Please copy out every one of the following entries exactly as it appears, leaving out the pictures.
---
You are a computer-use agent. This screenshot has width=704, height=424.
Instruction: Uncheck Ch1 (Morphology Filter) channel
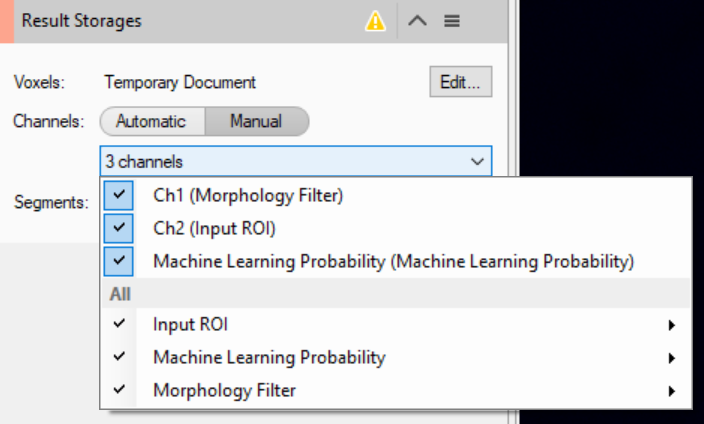(119, 195)
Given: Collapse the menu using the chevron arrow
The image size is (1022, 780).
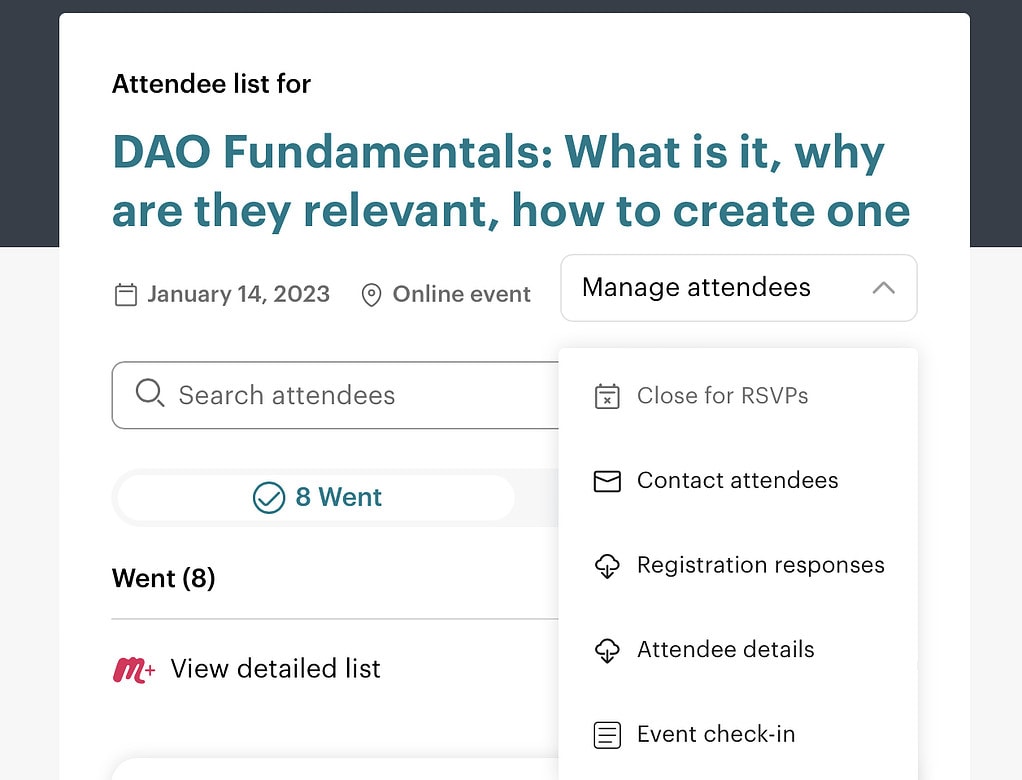Looking at the screenshot, I should click(x=882, y=288).
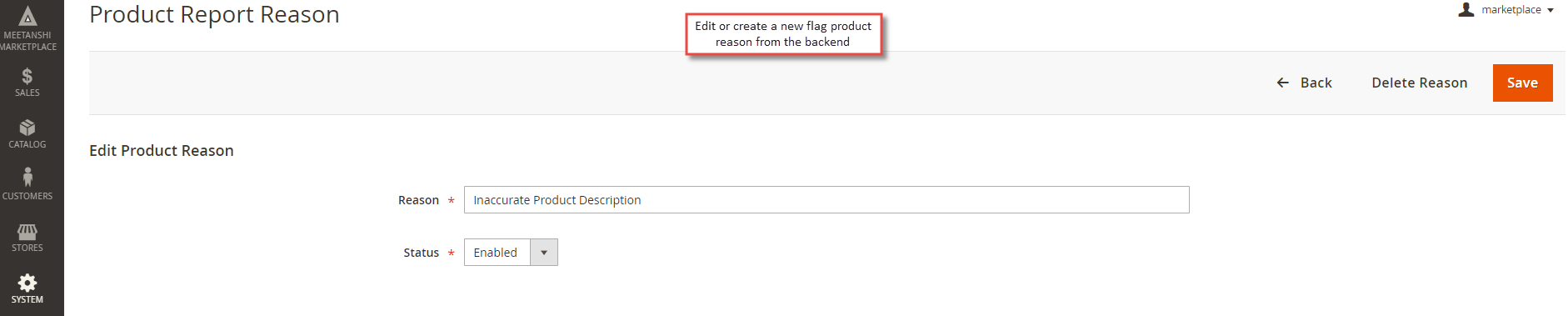Expand the Status dropdown arrow
The image size is (1568, 316).
(544, 253)
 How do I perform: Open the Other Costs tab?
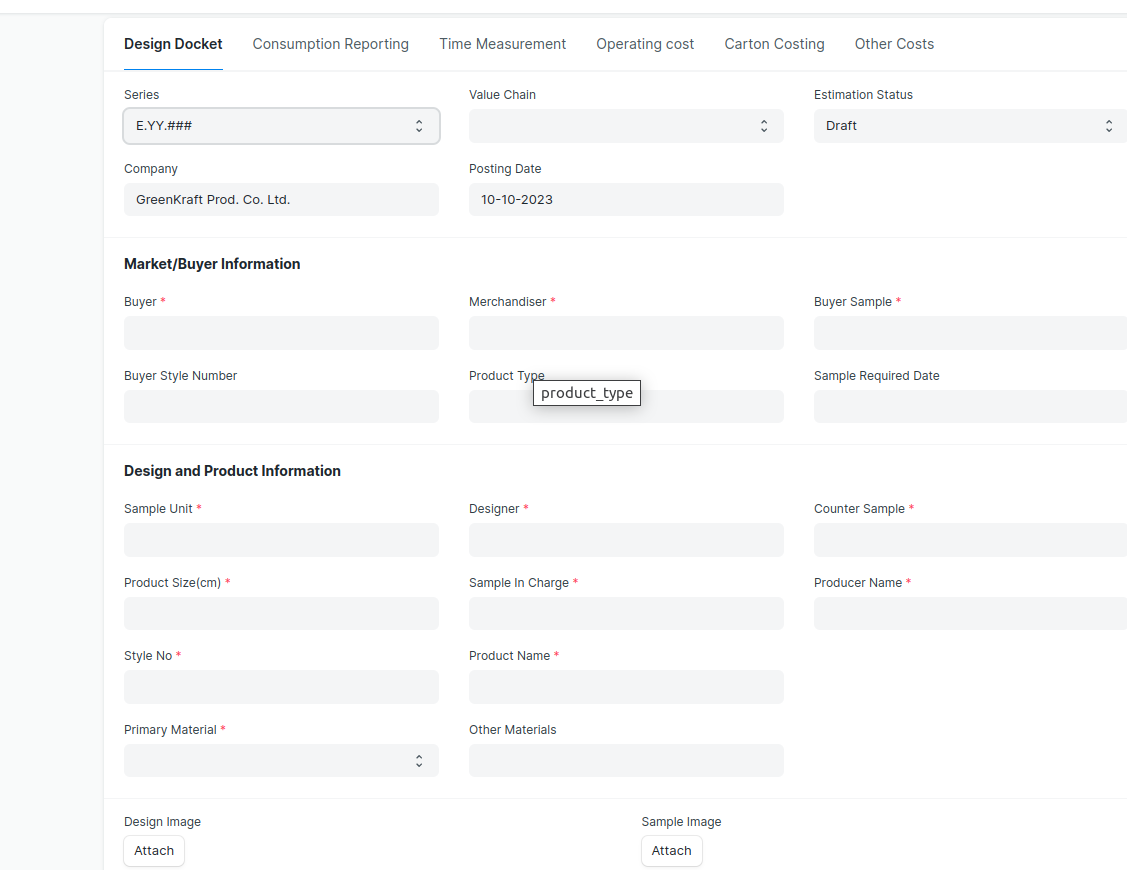click(x=894, y=44)
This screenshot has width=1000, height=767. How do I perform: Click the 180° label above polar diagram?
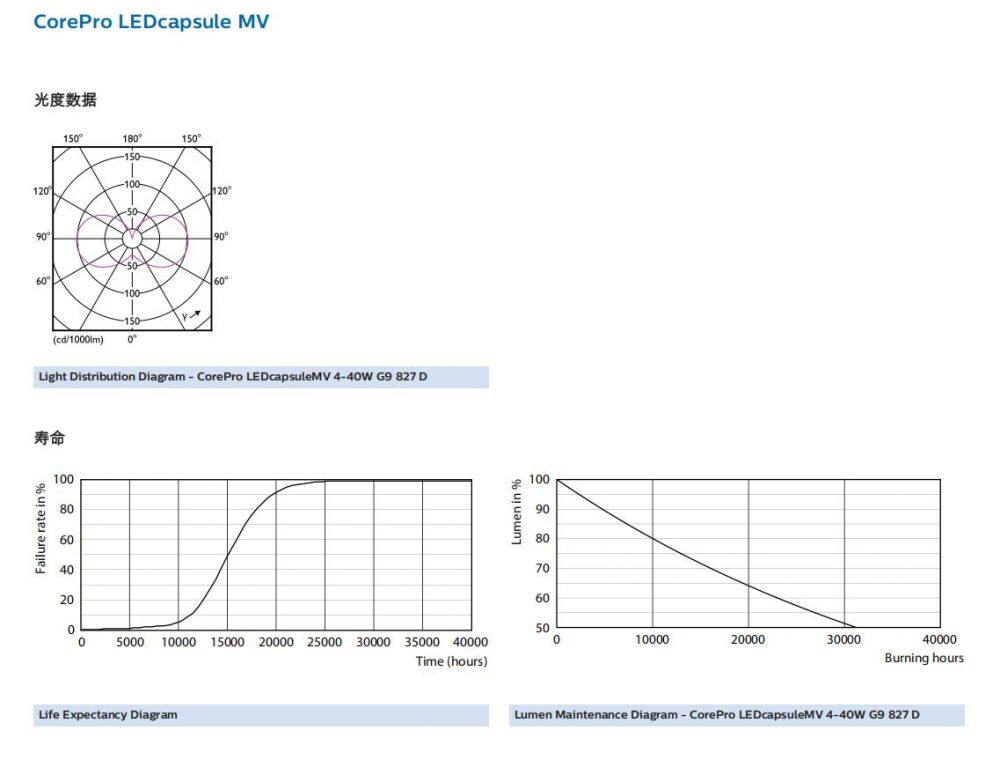coord(132,138)
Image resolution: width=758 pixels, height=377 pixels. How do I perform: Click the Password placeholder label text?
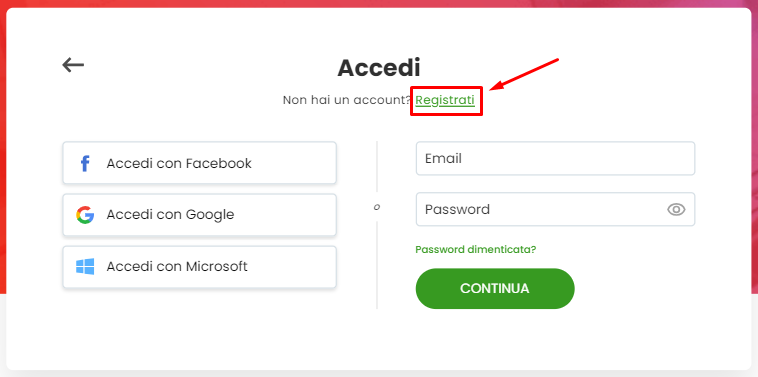(457, 209)
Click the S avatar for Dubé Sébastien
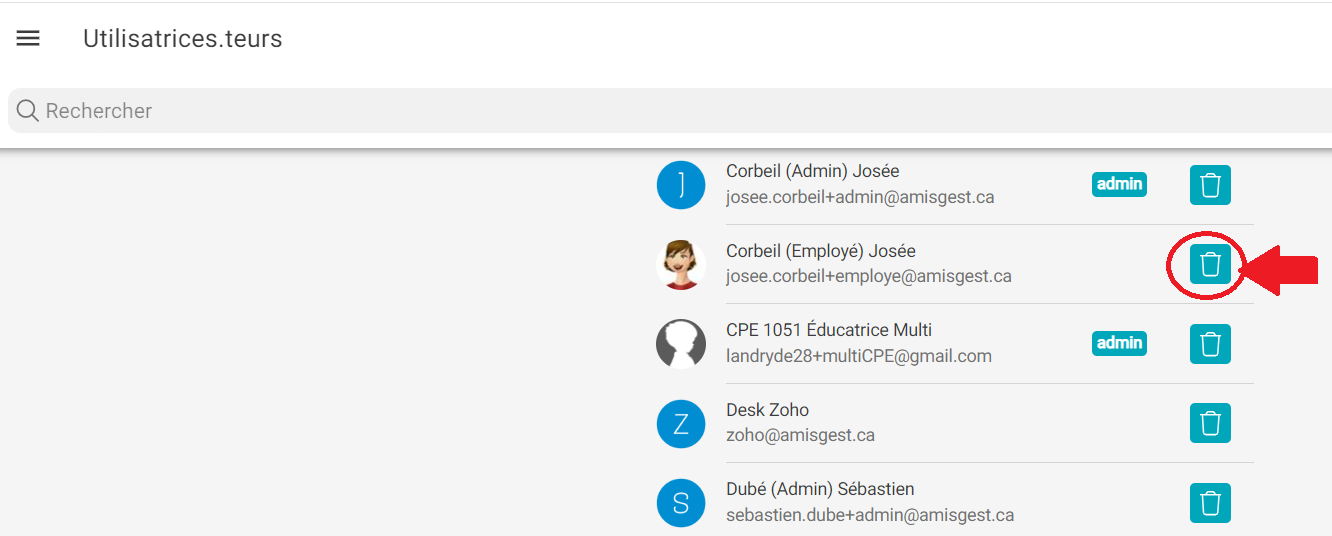Screen dimensions: 1332x536 pos(681,503)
---
§ **Correct response**:
You are a computer-use agent. This screenshot has width=704, height=424.
Instruction: Uncheck Ch1 (Morphology Filter) channel
(119, 195)
Given: Collapse the menu using the chevron arrow
The image size is (1022, 780).
Looking at the screenshot, I should click(x=882, y=288).
Expand the Status dropdown arrow
The image size is (1568, 316).
(544, 253)
 How do I perform: Open the Other Costs tab?
click(x=894, y=44)
This screenshot has width=1000, height=767. How do I perform: Click the 180° label above polar diagram?
coord(132,138)
Image resolution: width=758 pixels, height=377 pixels. How do I perform: Click the Password placeholder label text?
(457, 209)
Click the S avatar for Dubé Sébastien
Screen dimensions: 1332x536 pos(681,503)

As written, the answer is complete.